Assume that the magnitude of \(\vec{a}=a\) and that of \(\vec{b}=b\). What is the magnitude of \(\vec{a}+\vec{b}\) and what is its direction? Suppose the angle between \(\vec{a}\) and \(\vec{b}\) is \(\theta\).We can see from figure 4c that

figure 4c
\(
\begin{aligned}
A D^{2} &=(A B+B E)^{2}+(D E)^{2} \\
&=(a+b \cos \theta)^{2}+(b \sin \theta)^{2} \\
&=a^{2}+2 a b \cos \theta+b^{2}
\end{aligned}
\)
Thus, the magnitude of \(\vec{a}+\vec{b}\) is
\(
\sqrt{a^{2}+b^{2}+2 a b \cos \theta}
\)
Its angle with \(\vec{a}\) is \(\alpha\) where
\(
\tan \alpha=\frac{D E}{A E}=\frac{b \sin \theta}{a+b \cos \theta} .
\)

Example: 4.0

Rain is falling vertically with a speed of \(35 \mathrm{~m} \mathrm{~s}^{-1}\). Winds start blowing after some time with a speed of \(12 \mathrm{~m} \mathrm{~s}^{-1}\) in the east-to-west direction.
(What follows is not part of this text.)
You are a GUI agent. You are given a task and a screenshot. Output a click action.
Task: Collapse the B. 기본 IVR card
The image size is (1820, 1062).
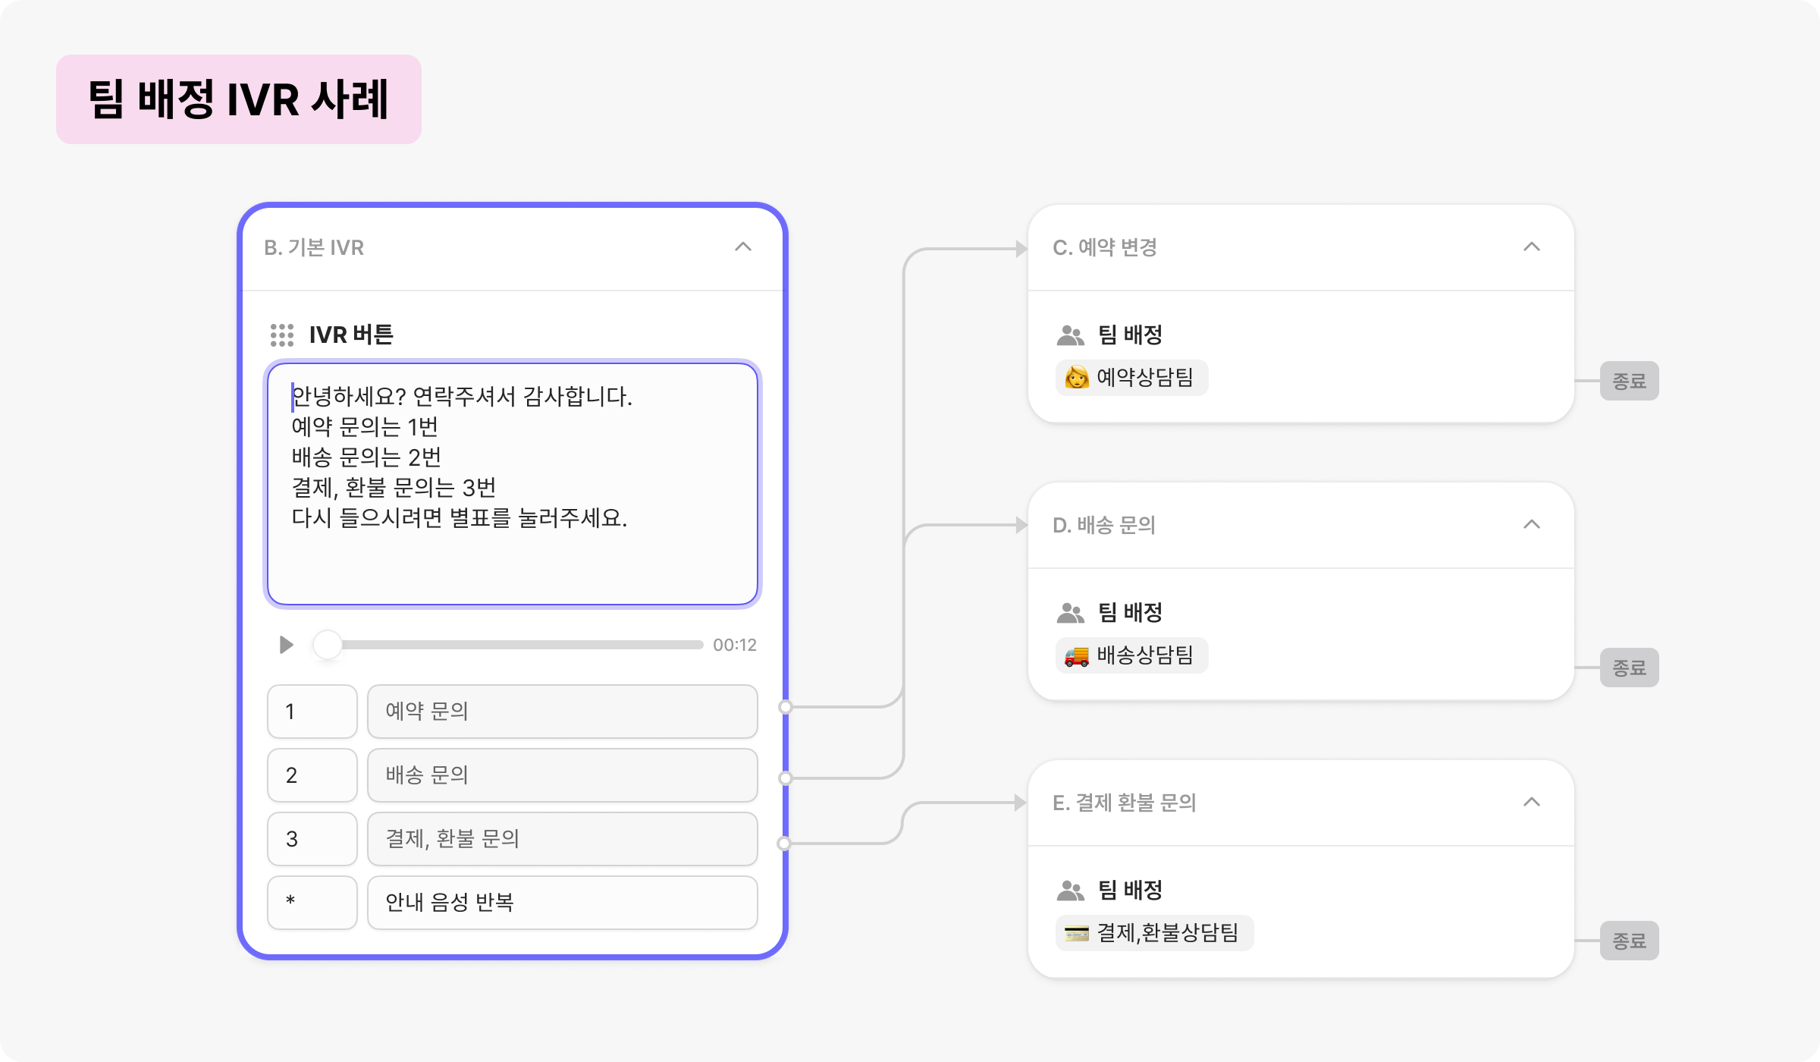(x=743, y=247)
In which direction should a boy waiting at a bus stop hold his umbrella?

Solution:

figure 4d

The velocity of the rain and the wind are represented by the vectors \(\mathbf{v}_{\mathbf{r}}\) and \(\mathbf{v}_{\mathbf{w}}\) in the above figure 4d and are in the direction specified by the problem. Using the rule of vector addition, we see that the resultant of \(\mathbf{v}_{\mathbf{r}}\) and \(\mathbf{v}_{\mathbf{w}}\) is \(\mathbf{R}\) as shown in the figure. The magnitude of \(\mathbf{R}\) is
\(
R=\sqrt{v_{r}^{2}+v_{w}^{2}}=\sqrt{35^{2}+12^{2}} \mathrm{~m} \mathrm{~s}^{-1}=37 \mathrm{~m} \mathrm{~s}^{-1}
\)
The direction \(\theta\) that \(R\) makes with the vertical is given by
\(
\tan \theta=\frac{v_{w}}{v_{r}}=\frac{12}{35}=0.343
\)
Or, \(\quad \theta=\tan ^{-1}(0.343)=19^{\circ}\)
Therefore, the boy should hold his umbrella in the vertical plane at an angle of about \(19^{\circ}\) with the vertical towards the east.

SUBTRACTION OF VECTORS

Let \(\vec{a}\) and \(\vec{b}\) be two vectors. We define \(\vec{a}-\vec{b}\) as the sum of the vector \(\vec{a}\) and the vector \((-\vec{b})\). To subtract \(\vec{b}\) from \(\vec{a}\), invert the direction of \(\vec{b}\) and add to \(\vec{a}\). The figure below shows the process.

figure 4e

Parallelogram method of vector addition

We can also use the parallelogram method to find the sum of two vectors. Suppose we have two vectors \(\mathbf{A}\) and \(\mathbf{B}\). To add these vectors, we bring their tails to a common origin \(\mathrm{O}\) as shown in Fig. 4.6(a). Then we draw a line from the head of \(\mathbf{A}\) parallel to \(\mathbf{B}\) and another line from the head of B parallel to \(\mathbf{A}\) to complete a parallelogram OQSP. Now we join the point of the intersection of these two lines to the origin \(O\). The resultant vector \(\mathbf{R}\) is directed from the common origin \(\mathrm{O}\) along the diagonal (OS) of the parallelogram [Fig. 4.6(b)]. In Fig.4.6(c), the triangle law is used to obtain the resultant of \(\mathbf{A}\) and \(\mathbf{B}\) and we see that the two methods yield the same result. Thus, the two methods are equivalent.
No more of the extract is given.